======== MATERIAL

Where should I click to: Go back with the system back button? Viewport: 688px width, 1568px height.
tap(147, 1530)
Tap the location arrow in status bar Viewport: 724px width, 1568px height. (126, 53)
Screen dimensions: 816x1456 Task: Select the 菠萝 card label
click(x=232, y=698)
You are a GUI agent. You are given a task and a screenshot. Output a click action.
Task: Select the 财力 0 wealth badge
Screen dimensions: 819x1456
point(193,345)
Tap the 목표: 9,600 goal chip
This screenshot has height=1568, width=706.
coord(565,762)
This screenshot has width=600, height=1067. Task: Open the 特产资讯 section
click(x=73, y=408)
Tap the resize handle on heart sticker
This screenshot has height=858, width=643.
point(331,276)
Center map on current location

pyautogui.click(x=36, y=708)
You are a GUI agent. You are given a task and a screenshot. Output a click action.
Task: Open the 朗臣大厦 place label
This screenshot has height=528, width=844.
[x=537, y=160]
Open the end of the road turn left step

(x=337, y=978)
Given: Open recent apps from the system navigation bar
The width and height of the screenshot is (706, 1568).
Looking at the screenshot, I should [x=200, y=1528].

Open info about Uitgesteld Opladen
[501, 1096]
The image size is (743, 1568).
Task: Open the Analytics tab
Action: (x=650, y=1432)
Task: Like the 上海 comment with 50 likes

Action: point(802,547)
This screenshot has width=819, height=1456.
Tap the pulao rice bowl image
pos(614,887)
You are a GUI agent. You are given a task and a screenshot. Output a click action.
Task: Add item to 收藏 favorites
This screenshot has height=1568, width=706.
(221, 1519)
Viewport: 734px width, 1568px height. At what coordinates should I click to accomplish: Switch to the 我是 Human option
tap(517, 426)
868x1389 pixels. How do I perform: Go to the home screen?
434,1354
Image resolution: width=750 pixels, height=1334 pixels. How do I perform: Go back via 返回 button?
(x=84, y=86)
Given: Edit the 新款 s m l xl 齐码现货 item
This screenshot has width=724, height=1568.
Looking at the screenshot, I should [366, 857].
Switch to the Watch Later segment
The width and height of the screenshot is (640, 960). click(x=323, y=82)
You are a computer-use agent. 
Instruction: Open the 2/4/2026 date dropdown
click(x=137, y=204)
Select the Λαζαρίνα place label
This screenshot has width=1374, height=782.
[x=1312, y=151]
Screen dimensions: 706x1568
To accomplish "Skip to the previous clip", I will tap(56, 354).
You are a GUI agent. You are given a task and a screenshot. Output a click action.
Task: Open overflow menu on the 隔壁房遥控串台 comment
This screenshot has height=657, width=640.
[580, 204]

================

_EXERCISE PROMPT_
Format every line of the records above as a JSON list of strings, with one string per line and the blank lines left out.

_THE ANSWER_
[
  "Where should I click to: Go back with the system back button? Viewport: 688px width, 1568px height.",
  "tap(147, 1530)",
  "Tap the location arrow in status bar Viewport: 724px width, 1568px height. (126, 53)",
  "Screen dimensions: 816x1456 Task: Select the 菠萝 card label",
  "click(x=232, y=698)",
  "You are a GUI agent. You are given a task and a screenshot. Output a click action.",
  "Task: Select the 财力 0 wealth badge",
  "Screen dimensions: 819x1456",
  "point(193,345)",
  "Tap the 목표: 9,600 goal chip",
  "This screenshot has height=1568, width=706.",
  "coord(565,762)",
  "This screenshot has width=600, height=1067. Task: Open the 特产资讯 section",
  "click(x=73, y=408)",
  "Tap the resize handle on heart sticker",
  "This screenshot has height=858, width=643.",
  "point(331,276)",
  "Center map on current location",
  "pyautogui.click(x=36, y=708)",
  "You are a GUI agent. You are given a task and a screenshot. Output a click action.",
  "Task: Open the 朗臣大厦 place label",
  "This screenshot has height=528, width=844.",
  "[x=537, y=160]",
  "Open the end of the road turn left step",
  "(x=337, y=978)",
  "Given: Open recent apps from the system navigation bar",
  "The width and height of the screenshot is (706, 1568).",
  "Looking at the screenshot, I should [x=200, y=1528].",
  "Open info about Uitgesteld Opladen",
  "[501, 1096]",
  "The image size is (743, 1568).",
  "Task: Open the Analytics tab",
  "Action: (x=650, y=1432)",
  "Task: Like the 上海 comment with 50 likes",
  "Action: point(802,547)",
  "This screenshot has width=819, height=1456.",
  "Tap the pulao rice bowl image",
  "pos(614,887)",
  "You are a GUI agent. You are given a task and a screenshot. Output a click action.",
  "Task: Add item to 收藏 favorites",
  "This screenshot has height=1568, width=706.",
  "(221, 1519)",
  "Viewport: 734px width, 1568px height. At what coordinates should I click to accomplish: Switch to the 我是 Human option",
  "tap(517, 426)",
  "868x1389 pixels. How do I perform: Go to the home screen?",
  "434,1354",
  "Image resolution: width=750 pixels, height=1334 pixels. How do I perform: Go back via 返回 button?",
  "(x=84, y=86)",
  "Given: Edit the 新款 s m l xl 齐码现货 item",
  "This screenshot has width=724, height=1568.",
  "Looking at the screenshot, I should [366, 857].",
  "Switch to the Watch Later segment",
  "The width and height of the screenshot is (640, 960). click(x=323, y=82)",
  "You are a computer-use agent. ",
  "Instruction: Open the 2/4/2026 date dropdown",
  "click(x=137, y=204)",
  "Select the Λαζαρίνα place label",
  "This screenshot has width=1374, height=782.",
  "[x=1312, y=151]",
  "Screen dimensions: 706x1568",
  "To accomplish \"Skip to the previous clip\", I will tap(56, 354).",
  "You are a GUI agent. You are given a task and a screenshot. Output a click action.",
  "Task: Open overflow menu on the 隔壁房遥控串台 comment",
  "This screenshot has height=657, width=640.",
  "[580, 204]"
]